--- Document passage Enclosed Below ---

Municipality in Nayrit, Mexico

Ruiz is a municipality and the municipal seat of the same located in the north of the Mexican state of Nayarit.

==Origin of the name==
The name was given to honor General Mariano Ruiz (1846–1932), soldier of the Mexican Revolution and last political leader of the territory of Tepic, who lived in and supplied the settlement until 1910.

==Population==
The population of the municipality, according to the census of 1995, was 25, 591. The municipal seat itself had 12,266 inhabitants in 1995.

===Indigenous population===
There is a relatively large indigenous population that lives in the mountains. According to the 1995 census it consisted of 1,866 people, or 9.8% of the population. The most numerous ethnic groups are the Cora and the Huichol. These Native Americans can often be seen in the main population center selling their traditional crafts and stocking up on provisions.

==Geography==
The total area of the municipality was 900 square kilometers.

--- End of Enclosed Document passage ---
--- Records Enclosed Below ---

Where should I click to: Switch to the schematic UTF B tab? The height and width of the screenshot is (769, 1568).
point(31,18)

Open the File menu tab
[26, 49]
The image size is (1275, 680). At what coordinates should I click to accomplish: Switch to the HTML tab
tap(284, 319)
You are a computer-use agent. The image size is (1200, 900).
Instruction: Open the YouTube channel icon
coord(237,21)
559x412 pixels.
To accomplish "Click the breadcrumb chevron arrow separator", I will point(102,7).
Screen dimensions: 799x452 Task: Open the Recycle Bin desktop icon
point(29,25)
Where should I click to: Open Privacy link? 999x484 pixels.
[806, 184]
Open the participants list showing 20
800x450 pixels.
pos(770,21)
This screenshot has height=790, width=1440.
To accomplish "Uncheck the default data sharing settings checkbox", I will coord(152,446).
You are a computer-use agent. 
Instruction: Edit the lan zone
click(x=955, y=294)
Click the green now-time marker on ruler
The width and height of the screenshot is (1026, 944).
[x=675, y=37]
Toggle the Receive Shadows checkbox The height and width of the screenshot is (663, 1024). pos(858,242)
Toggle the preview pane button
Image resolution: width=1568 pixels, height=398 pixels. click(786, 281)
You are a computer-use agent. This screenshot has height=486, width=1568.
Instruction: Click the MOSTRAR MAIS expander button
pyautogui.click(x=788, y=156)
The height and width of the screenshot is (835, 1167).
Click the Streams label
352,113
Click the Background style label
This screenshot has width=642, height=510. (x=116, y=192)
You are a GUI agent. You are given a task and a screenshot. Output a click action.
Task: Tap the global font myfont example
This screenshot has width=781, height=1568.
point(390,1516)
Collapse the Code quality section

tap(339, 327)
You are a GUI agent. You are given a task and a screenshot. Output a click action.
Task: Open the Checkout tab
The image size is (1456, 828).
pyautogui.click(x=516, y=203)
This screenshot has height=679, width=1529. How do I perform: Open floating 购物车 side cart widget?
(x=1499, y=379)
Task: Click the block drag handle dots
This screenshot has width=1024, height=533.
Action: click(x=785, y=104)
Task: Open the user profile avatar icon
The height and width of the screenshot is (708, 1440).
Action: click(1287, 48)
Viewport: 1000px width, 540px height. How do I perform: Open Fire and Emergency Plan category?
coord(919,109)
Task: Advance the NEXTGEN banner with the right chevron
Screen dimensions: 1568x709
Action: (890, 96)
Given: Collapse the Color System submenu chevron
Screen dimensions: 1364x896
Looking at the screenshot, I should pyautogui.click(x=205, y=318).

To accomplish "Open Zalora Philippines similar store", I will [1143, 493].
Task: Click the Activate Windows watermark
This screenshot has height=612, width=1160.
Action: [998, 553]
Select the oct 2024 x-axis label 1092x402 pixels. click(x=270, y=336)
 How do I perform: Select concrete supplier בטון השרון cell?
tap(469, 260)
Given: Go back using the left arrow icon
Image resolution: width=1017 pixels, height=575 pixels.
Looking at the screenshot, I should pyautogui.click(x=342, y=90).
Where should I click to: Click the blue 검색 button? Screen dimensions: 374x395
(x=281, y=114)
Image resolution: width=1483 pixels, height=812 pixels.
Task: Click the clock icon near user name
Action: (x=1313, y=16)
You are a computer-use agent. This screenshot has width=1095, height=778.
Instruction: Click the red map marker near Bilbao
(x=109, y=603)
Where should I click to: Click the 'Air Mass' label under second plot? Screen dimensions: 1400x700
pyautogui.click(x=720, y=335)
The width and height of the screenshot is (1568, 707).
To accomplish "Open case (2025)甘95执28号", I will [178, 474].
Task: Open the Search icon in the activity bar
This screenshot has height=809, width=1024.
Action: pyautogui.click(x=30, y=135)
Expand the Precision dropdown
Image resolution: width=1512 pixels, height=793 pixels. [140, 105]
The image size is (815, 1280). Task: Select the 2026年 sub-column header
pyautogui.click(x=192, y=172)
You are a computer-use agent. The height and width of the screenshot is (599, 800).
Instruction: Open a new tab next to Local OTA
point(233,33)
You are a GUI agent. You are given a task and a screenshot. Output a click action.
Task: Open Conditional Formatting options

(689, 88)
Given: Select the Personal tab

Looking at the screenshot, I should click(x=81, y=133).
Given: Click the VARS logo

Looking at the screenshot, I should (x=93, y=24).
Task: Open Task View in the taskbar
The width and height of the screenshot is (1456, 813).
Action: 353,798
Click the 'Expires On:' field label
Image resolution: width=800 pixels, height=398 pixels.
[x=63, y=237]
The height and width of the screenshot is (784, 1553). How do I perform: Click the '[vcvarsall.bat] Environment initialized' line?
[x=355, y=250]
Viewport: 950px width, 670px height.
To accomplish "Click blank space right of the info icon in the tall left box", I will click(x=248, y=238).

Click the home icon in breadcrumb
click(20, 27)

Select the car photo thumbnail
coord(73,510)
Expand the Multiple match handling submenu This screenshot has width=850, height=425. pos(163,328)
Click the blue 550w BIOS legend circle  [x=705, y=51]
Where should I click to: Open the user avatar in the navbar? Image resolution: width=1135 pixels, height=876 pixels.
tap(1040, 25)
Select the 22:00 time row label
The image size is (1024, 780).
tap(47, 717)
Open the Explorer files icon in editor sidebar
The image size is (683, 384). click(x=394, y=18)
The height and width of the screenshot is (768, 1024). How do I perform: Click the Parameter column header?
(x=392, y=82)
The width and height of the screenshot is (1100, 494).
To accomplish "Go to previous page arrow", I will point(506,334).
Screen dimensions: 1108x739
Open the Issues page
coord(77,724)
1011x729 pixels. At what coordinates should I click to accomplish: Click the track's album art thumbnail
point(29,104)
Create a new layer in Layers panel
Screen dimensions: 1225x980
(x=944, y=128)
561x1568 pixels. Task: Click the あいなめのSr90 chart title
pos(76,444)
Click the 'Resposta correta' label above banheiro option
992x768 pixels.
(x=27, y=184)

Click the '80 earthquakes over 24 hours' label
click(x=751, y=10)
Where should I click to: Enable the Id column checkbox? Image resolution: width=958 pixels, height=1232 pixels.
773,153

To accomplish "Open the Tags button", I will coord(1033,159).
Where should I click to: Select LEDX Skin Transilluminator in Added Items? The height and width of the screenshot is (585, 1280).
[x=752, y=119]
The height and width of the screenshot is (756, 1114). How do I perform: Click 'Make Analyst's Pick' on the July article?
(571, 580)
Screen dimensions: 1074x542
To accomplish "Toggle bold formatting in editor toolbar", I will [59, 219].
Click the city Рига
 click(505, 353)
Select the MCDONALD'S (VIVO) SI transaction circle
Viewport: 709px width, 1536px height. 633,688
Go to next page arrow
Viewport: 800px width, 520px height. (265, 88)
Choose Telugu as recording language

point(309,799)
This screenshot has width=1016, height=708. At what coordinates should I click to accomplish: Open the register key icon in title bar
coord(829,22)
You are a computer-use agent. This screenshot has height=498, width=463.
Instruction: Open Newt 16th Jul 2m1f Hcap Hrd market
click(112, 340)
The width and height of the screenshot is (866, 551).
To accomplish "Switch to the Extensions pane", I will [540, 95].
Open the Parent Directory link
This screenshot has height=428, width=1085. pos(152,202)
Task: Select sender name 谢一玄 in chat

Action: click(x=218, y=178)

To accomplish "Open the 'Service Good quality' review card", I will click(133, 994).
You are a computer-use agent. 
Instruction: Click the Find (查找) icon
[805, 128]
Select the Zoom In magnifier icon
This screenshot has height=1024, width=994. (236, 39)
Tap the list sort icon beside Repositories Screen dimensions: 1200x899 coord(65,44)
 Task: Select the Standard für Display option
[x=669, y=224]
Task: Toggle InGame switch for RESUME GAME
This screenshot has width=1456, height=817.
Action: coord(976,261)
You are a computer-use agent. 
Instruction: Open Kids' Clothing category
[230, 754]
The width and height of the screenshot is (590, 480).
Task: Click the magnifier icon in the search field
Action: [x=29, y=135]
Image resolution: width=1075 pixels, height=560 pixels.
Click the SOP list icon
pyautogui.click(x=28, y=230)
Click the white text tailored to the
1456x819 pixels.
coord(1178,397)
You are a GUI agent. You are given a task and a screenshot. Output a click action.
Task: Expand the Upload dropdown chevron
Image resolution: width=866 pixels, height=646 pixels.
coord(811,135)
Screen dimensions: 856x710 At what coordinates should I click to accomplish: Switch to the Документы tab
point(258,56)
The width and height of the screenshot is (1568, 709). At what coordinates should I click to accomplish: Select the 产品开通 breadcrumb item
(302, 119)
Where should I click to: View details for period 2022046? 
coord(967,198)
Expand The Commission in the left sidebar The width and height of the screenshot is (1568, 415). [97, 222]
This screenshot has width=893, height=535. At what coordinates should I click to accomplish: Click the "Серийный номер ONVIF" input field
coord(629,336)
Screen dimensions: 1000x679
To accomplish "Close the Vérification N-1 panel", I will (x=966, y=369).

--- End of Enclosed Records ---

- [Task instructions]: Please continue the text about the Ruiz municipality in Nayarit, starting after its sentence on the municipality's total area.

- [Answer]:
Ruiz has boundaries in the north with the municipalities of Rosamorada and El Nayar; in the south with the municipalities of El Nayar and Santiago Ixcuintla; in the west with the municipalities of Santiago Ixcuintla, Tuxpan and Rosamorada, and in the east with the municipality of El Nayar. See detailed map at

The area of the municipality extends from the western lowlands to the foothills of the Sierra Madre Occidental. About 70% of its surface is made up of rugged lands. The municipal seat is located on the coastal plain at an elevation of 30 meters above sea level. It is here where the agricultural lands are found, especially near the San Pedro River. In the mountains peaks reach as high as 1,640 meters, the case of Los Coquitos.

===Climate===
The climate is mild rainy and subhumid, with the rains falling from June to September. The area is free of frost and moderate winds are of little intensity.

==Economy==
The economy is based on agriculture with the main crops being: coffee, maize, sorghum, beans, pineapple, watermelon, tobacco, and chile. There is also significant cattle raising with around 20,000 head of cattle.